Und Zanzu speziell ist die Adresse im
Internet, die solche Informationen seriös und verständlich in 13 verschiedenen
Sprachen präsentiert, ohne zu kompliziert zu werden.
Also,
ja, ich begrüße dieses Projekt der Bundesregierung und bin überzeugt davon, daß
viele Menschen froh sein werden auf Zanzu
verweisen zu können und noch mehr Menschen die Gelegenheit nutzen werden sich
endlich genau über das zu informieren, was sie andere womöglich nicht fragen
können.
Zanzu
gut.
Jetzt
kommen aber wieder die Braunen und der frömmelnde Rand der Union ins Spiel,
also jene Typen, die effekthascherisch Homotoleranz von Flüchtlingen erwarten.

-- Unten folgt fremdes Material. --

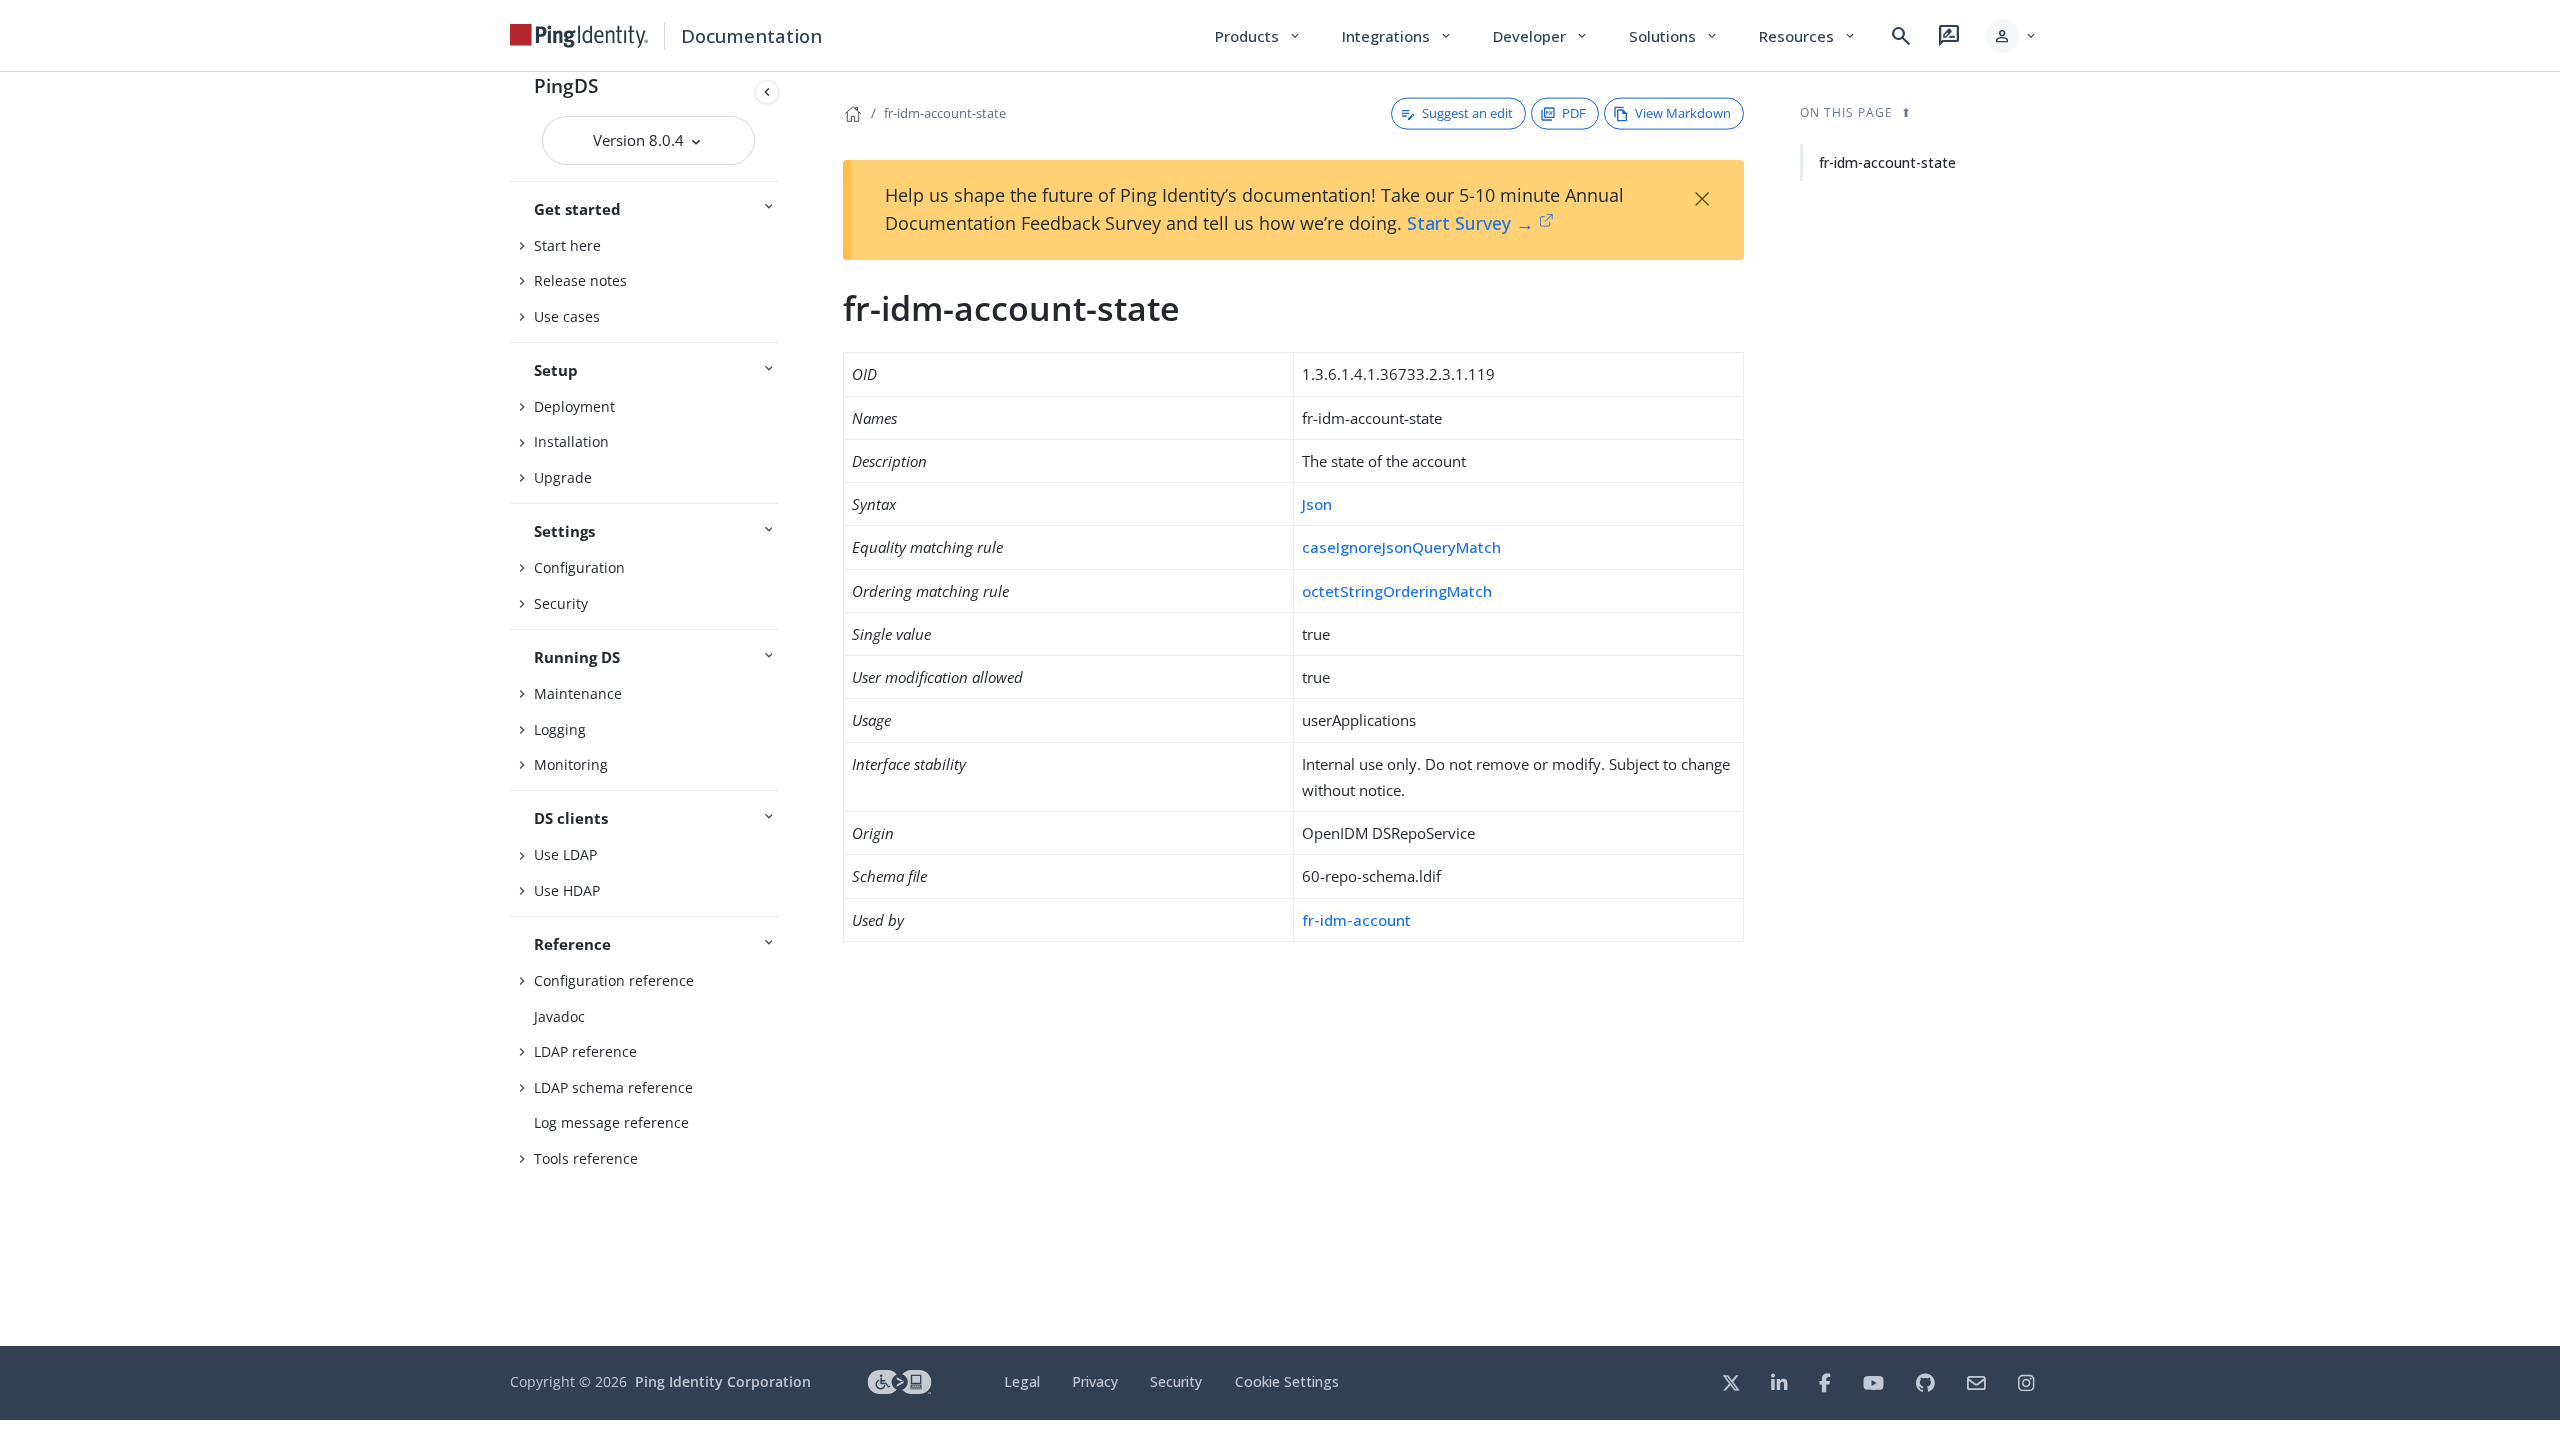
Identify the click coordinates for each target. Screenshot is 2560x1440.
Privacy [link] (1095, 1381)
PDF (1574, 113)
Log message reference (611, 1122)
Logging (560, 729)
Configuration (579, 567)
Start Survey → (1470, 223)
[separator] (787, 709)
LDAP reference (585, 1051)
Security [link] (1176, 1381)
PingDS (566, 85)
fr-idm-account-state (945, 113)
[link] (579, 36)
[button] (2011, 36)
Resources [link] (1808, 36)
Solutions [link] (1674, 36)
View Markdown (1683, 113)
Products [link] (1258, 36)
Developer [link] (1541, 36)
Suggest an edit (1467, 113)
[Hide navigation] (767, 92)
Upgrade (563, 477)
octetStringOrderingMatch (1397, 591)
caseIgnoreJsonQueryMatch (1401, 547)
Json (1317, 504)
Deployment (574, 406)
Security (561, 603)
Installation (571, 441)
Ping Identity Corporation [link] (723, 1381)
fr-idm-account (1356, 920)
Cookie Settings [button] (1287, 1381)
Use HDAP (567, 890)
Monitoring (571, 764)
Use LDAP (565, 854)
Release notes (580, 280)
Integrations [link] (1397, 36)
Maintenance (578, 693)
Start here (567, 245)
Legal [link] (1022, 1381)
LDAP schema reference (613, 1087)
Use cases (567, 316)
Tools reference (586, 1158)
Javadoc (559, 1016)
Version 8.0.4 (640, 140)
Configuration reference (614, 980)
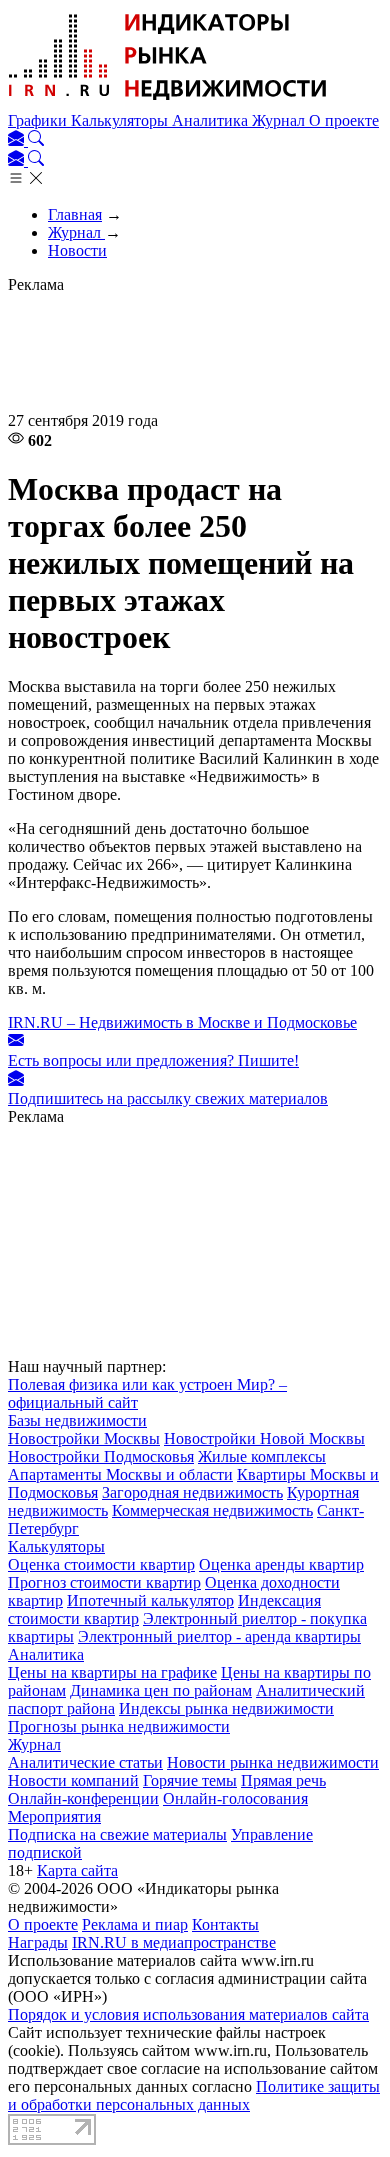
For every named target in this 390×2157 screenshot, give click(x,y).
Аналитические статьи (85, 1762)
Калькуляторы (121, 120)
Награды (38, 1942)
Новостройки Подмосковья (101, 1456)
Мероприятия (54, 1816)
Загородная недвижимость (192, 1492)
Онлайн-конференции (83, 1798)
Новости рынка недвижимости (273, 1762)
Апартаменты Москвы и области (120, 1474)
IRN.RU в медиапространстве (174, 1942)
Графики (39, 120)
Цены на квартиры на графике (112, 1672)
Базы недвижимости (77, 1420)
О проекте (344, 120)
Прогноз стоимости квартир (104, 1582)
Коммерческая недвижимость (212, 1510)
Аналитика (212, 120)
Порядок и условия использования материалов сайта (188, 2014)
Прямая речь (283, 1780)
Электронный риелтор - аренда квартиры (219, 1636)
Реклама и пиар (135, 1924)
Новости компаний (73, 1780)
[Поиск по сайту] (36, 140)
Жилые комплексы (262, 1456)
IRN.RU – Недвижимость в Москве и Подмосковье (182, 1022)
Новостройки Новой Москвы (264, 1438)
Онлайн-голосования (235, 1798)
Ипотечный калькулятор (150, 1600)
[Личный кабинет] (18, 140)
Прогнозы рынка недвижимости (119, 1726)
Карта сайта (77, 1870)
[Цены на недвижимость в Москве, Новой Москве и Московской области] (168, 102)
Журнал (280, 120)
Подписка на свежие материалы (117, 1834)
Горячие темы (190, 1780)
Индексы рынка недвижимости (226, 1708)
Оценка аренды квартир (281, 1564)
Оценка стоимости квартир (101, 1564)
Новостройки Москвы (84, 1438)
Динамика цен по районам (161, 1690)
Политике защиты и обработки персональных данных (194, 2095)
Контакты (225, 1924)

Man stelle sich vor, die SPD würde so eine Aufklärung in Bayern, Sachsen oder Baden-Württemberg betreiben.Die CDU/CSU würde Amok laufen und kreischen wie sehr diese Frühsexualisierung den Kindern schade.
Aber bei den
Flüchtlingen gilt das Gegenteil, denn sie sollen nach CDU/CSU-Logik offenbar mit
sexueller Freizügigkeit abgeschreckt werden.
(…..)
Das
würde sicher lustig, wenn man diese Erklärungen in sächsischen und bayerischen
Schulen verwendete…
Inzwischen
ist es soweit, auch die deutschen Tumb-Bürger haben Zanzu entdeckt und laufen,
wie prognostiziert, Amok.
[….]
Shitstorm gegen Sexualkundeportal
[….]
Die Webseite Zanzu wird von Rechten mit
Droh- und Hassmails überschüttet. Der Grund: Sie bietet sexuelle Aufklärung für
Flüchtlinge.
Die Vorwürfe sind
unglaublich. Es gehe um die durch die deutsche Bundesregierung geförderte
„Zerstörung der weißen Rasse durch Rassenmischung“, behauptet die
rechtspopulistische US-Zeitschrift „The New Observer“. Unter einem Artikel der
ebenfalls rechtspopulistischen deutschen Wochenzeitschrift „Junge Freiheit“
findet man garstige Kommentare über die „bebilderte Anleitung zum
Geschlechtsverkehr“. Und die AfD in Bayern prangert an, dass nach Auffassung
des Bundesministeriums für Gesundheit bei der Integration von Asylsuchenden das
Wissen um die richtige Stellung beim Sex mit einheimischen Frauen an erster
Stelle stehe.
[….] Dabei werden Fakten bewusst aus dem
Zusammenhang gerissen. Das gilt vor allem für die Piktogramme. Besonders am
Bild, das einen dunkelhäutigen Mann beim Sex mit einer weißen Frau zeigt,
entzündet sich die Wut der Rechtspopulisten. Dass Zanzu bei den Zeichnungen
auch komplett weiße und komplett schwarze Pärchen zeigt oder eine schwarze Frau
beim Sex mit einem weißen Mann, wird verschwiegen. [….]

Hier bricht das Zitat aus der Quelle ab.